» **WORK TO COMPLETE**
a) According to the passage on metal and the Cold War, which Metallica song won a Grammy in 1990?
b) Quote the passage on metal and the Cold War from "Witness also Rust" to "at punk velocity.".

» **SOURCE DOCUMENT**
>>>

But with the return of Cold War sabre-rattling, even in the absence of direct armed conflict (and therefore of a draft), the spectre of nuclear devastation was resurrected, and thus was metal given its new raison d'etre.  Witness "Blackened" by Metallica (...And Justice For All, 1988), part of an 80s oeuvre that also includes "Disposable Heroes," "For Whom the Bell Tolls," and "One" (a Grammy winner in 1990).  

Justice may be blind, but she ain't cheap.

Witness also Rust In Peace, Peace Sells...But Who's Buying? and Killing Is My Business…And Business Is Good! by Megadeth, the band that Dave Mustaine founded specifically to compete with Metallica for metal dominance (after having been ejected from that band’s initial incarnation for excessively-excessive excess).  But we don't need to confine our discussion, in a foreign-policy context, to Thrash, as Iron Maiden maintains a long tradition of war songs, covering conflicts as varied as the Crimean War, WWI, and WWII. The difference is that whereas Maiden decries the massive destruction and glorifies the men who sacrificed their lives, in a lyrical, literary fashion, the thrash bands take a more satirical approach, vilifying those who bring war about in no uncertain terms, an approach that can be summarized as "War Pigs" at punk velocity.

Vic Rattlehead and a few heads of state chatting in Hangar 18.

<<<

» **Records for locating displayed items**
>>>

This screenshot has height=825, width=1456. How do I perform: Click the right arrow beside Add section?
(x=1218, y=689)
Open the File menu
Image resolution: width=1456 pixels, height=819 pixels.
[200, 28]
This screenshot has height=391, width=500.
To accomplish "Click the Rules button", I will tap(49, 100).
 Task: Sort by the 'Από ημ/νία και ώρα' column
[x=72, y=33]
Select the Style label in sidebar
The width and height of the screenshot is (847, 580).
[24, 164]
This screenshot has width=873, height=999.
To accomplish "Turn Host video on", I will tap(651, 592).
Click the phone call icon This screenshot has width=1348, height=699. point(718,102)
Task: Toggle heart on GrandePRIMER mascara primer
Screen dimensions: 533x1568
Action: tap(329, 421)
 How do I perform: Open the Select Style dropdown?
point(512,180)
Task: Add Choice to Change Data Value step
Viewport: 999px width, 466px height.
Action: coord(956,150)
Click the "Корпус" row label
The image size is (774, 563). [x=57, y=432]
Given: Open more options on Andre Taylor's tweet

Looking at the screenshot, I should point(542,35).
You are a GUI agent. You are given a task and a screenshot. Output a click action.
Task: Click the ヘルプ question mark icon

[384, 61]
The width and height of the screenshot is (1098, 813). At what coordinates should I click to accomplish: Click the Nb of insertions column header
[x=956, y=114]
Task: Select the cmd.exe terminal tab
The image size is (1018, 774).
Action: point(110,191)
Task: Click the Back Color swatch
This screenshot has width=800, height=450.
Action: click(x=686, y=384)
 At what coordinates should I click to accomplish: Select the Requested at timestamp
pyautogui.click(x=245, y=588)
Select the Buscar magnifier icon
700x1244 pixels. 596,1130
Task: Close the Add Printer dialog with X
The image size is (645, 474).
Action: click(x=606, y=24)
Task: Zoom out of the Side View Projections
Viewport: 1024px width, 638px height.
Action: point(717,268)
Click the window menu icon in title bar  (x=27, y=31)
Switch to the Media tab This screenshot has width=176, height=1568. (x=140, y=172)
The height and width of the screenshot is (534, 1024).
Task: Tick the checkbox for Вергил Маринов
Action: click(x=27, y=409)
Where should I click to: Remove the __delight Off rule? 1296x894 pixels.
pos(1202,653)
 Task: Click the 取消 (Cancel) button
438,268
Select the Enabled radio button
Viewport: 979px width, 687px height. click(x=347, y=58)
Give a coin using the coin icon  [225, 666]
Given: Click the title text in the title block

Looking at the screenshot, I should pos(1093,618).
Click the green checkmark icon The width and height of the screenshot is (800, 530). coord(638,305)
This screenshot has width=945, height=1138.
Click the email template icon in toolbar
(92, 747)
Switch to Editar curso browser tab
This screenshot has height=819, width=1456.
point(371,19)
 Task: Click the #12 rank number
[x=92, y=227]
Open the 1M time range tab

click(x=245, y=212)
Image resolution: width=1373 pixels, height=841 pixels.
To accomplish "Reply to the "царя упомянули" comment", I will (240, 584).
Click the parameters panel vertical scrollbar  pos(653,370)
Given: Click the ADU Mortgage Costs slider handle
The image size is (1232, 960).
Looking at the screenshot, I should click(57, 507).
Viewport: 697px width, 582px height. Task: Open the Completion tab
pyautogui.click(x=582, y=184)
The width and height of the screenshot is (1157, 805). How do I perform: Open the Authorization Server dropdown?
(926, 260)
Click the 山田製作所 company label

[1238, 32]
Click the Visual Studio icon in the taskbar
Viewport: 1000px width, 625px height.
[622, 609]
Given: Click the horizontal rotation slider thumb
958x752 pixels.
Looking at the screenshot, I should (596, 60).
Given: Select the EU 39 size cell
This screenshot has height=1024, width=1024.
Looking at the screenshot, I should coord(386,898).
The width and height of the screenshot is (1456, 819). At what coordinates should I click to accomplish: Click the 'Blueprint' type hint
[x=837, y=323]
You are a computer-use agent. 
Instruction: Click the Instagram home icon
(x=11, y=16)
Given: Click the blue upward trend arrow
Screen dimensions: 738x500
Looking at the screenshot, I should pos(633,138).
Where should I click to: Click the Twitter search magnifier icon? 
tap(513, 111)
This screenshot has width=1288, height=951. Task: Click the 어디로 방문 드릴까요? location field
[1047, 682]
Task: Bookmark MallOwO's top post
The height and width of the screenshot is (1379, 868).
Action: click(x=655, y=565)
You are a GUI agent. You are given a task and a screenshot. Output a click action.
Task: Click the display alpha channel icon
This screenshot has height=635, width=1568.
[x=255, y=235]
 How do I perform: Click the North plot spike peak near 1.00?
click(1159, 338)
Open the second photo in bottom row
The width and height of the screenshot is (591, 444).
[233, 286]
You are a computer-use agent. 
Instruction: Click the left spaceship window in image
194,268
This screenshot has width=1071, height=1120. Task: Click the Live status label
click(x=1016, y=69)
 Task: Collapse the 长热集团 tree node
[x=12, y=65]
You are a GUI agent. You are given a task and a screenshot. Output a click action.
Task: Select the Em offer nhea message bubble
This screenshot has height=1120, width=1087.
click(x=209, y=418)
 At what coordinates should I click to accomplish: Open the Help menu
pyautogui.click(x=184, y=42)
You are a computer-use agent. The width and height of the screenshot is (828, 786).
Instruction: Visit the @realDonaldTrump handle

<<<

» **FULL SOLUTIONS**
a) "One"

b)
Witness also Rust In Peace, Peace Sells...But Who's Buying? and Killing Is My Business…And Business Is Good! by Megadeth, the band that Dave Mustaine founded specifically to compete with Metallica for metal dominance (after having been ejected from that band’s initial incarnation for excessively-excessive excess).  But we don't need to confine our discussion, in a foreign-policy context, to Thrash, as Iron Maiden maintains a long tradition of war songs, covering conflicts as varied as the Crimean War, WWI, and WWII. The difference is that whereas Maiden decries the massive destruction and glorifies the men who sacrificed their lives, in a lyrical, literary fashion, the thrash bands take a more satirical approach, vilifying those who bring war about in no uncertain terms, an approach that can be summarized as "War Pigs" at punk velocity.